*** Block opens ***

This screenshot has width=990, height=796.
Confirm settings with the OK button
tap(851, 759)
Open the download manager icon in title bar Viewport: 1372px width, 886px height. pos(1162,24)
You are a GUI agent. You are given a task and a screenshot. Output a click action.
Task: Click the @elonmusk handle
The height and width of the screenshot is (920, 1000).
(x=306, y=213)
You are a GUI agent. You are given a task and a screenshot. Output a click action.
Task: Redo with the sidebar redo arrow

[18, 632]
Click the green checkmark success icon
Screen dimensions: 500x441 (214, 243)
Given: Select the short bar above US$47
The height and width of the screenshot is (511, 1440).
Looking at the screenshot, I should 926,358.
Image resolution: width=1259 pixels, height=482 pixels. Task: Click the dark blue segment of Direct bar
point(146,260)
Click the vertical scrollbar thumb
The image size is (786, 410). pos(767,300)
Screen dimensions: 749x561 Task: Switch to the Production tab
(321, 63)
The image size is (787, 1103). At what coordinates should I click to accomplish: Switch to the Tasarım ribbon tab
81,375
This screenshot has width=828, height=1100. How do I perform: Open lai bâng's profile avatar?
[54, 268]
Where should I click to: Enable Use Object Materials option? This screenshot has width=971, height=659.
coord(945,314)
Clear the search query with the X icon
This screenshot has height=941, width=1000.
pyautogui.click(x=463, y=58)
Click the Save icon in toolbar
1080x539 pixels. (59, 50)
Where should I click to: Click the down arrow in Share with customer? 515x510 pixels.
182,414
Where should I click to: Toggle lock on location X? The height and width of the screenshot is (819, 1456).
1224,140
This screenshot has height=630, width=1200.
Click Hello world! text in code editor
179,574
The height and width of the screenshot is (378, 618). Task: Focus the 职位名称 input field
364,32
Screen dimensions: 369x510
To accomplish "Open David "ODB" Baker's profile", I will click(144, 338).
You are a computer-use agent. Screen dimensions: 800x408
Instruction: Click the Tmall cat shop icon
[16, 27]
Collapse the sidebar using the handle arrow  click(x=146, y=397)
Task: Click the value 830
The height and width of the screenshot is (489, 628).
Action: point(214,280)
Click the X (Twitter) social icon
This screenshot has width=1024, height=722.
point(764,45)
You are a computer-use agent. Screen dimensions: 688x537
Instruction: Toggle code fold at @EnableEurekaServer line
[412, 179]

*** Block closes ***

### EXERCISE PROMPT
The lines sought are those in the data above that include the string "agent"; copy each one.

### YOUR RESPONSE
You are a GUI agent. You are given a task and a screenshot. Output a click action.
You are a GUI agent. You are given a task and a screenshot. Output a click action.
You are a computer-use agent. Screen dimensions: 800x408
You are a computer-use agent. Screen dimensions: 688x537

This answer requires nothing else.